TASK ITEM: Within the records below, reproduce without change the lines from the line that has "Toggle Vim mode icon in source editor" through the line that has "Task: Click line number 44 in the gutter", and only those.

┏━━

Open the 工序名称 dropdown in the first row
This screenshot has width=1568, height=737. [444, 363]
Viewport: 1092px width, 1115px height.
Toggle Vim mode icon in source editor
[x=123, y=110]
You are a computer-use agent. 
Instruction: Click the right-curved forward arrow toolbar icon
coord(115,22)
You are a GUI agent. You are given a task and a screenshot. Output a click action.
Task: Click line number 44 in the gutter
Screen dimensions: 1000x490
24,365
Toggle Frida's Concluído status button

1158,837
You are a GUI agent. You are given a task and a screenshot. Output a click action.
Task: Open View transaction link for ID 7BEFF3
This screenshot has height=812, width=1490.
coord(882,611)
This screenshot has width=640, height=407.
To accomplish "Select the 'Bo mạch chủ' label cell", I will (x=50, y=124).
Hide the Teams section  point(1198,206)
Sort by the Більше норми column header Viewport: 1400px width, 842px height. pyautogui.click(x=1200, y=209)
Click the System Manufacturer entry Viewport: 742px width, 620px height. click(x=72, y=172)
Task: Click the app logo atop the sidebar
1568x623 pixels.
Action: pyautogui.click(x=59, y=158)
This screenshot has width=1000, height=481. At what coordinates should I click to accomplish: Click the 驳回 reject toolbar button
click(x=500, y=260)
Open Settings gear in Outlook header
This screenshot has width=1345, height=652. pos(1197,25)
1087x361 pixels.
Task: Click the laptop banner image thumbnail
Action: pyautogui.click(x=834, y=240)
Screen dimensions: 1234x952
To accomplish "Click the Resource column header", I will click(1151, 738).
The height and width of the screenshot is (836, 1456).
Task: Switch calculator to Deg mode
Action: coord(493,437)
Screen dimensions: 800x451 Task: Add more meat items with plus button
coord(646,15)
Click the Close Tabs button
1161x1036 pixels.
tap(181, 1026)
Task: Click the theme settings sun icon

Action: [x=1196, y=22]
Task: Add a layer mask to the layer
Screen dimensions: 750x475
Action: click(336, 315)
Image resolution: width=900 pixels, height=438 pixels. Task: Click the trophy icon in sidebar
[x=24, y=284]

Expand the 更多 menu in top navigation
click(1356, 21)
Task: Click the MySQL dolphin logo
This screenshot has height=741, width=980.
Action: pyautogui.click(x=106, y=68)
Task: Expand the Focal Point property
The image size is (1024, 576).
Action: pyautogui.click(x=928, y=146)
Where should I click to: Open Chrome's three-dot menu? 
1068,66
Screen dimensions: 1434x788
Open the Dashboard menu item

┗━━

ANSWER AREA:
Toggle Vim mode icon in source editor
[x=123, y=110]
You are a computer-use agent. 
Instruction: Click the right-curved forward arrow toolbar icon
coord(115,22)
You are a GUI agent. You are given a task and a screenshot. Output a click action.
Task: Click line number 44 in the gutter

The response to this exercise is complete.